It takes a government disturbingly cavalier with our dosh to blow all that wonga on something in which success is in doubt.

And that’s not the only reason Rishi Sunak would have been best advised to bin this when the Supreme Court ruled it was unlawful to use Rwanda as a dumping ground for refugees.

He could have turned the election campaign into a battle over the economy, which most people care more about, instead of ripping apart his party and risk bringing down his government. Though the uptick in inflation today was bad news on that front, too.

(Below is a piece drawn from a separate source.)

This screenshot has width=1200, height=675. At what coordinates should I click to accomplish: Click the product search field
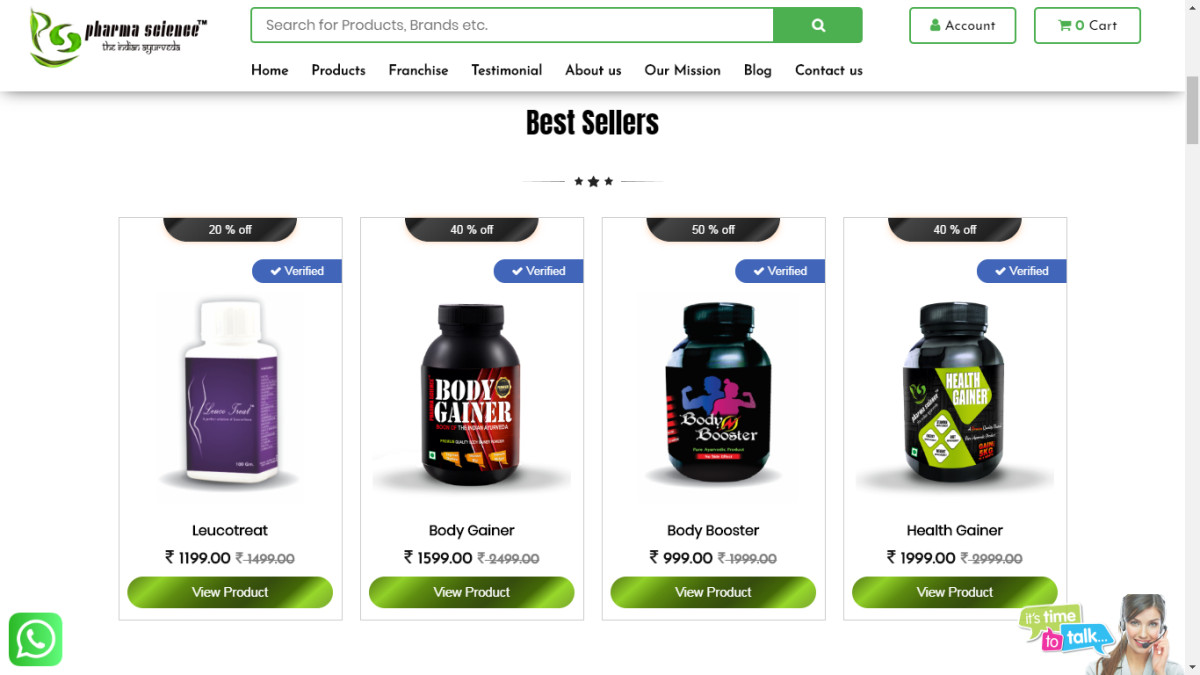(x=512, y=25)
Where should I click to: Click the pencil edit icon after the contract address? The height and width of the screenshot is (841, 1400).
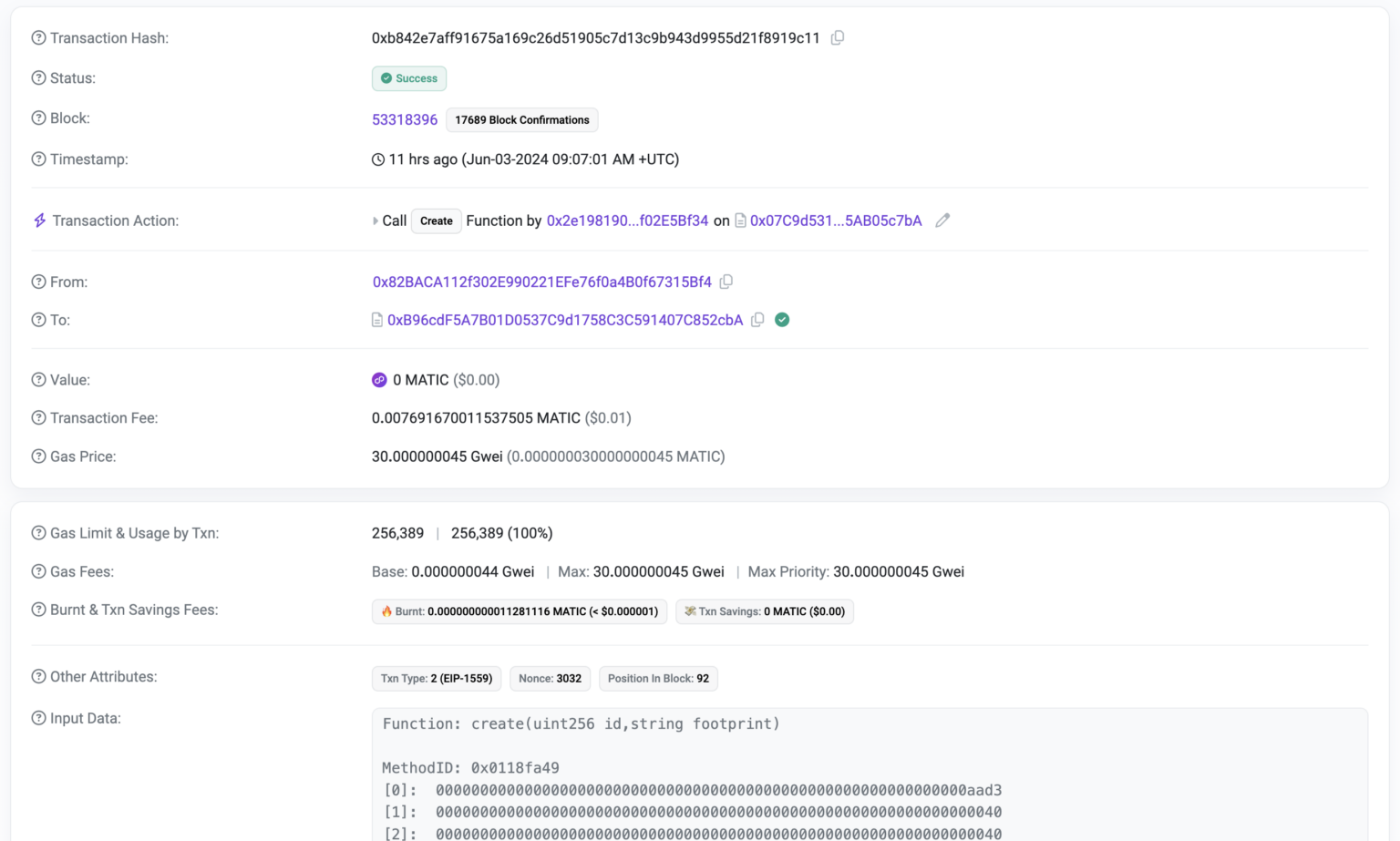[942, 220]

But the logical contradictions being used to promote Rwanda are almost as weird as the policy itself.

Home Secretaries Priti Patel, Suella Braverman and James Cleverly have all scooted off there to say what a wonderful place it is like a trio of travel agents hawking holidays.

Ms Braverman was so impressed with the decor of migrant accommodation she was minded to find the interior designer responsible to perform the same magic on her own home.

If migrants are to live in such luxury where is the deterrence? From a refugee’s point of view it sounds more like an advertising offer - hop a quick inflatable to Dover for a no strings, free flight to paradise.

Mr Sunak argues that a 90 per cent decrease in Albanians scrambling aboard boats to get here is evidence Rwanda will work a treat.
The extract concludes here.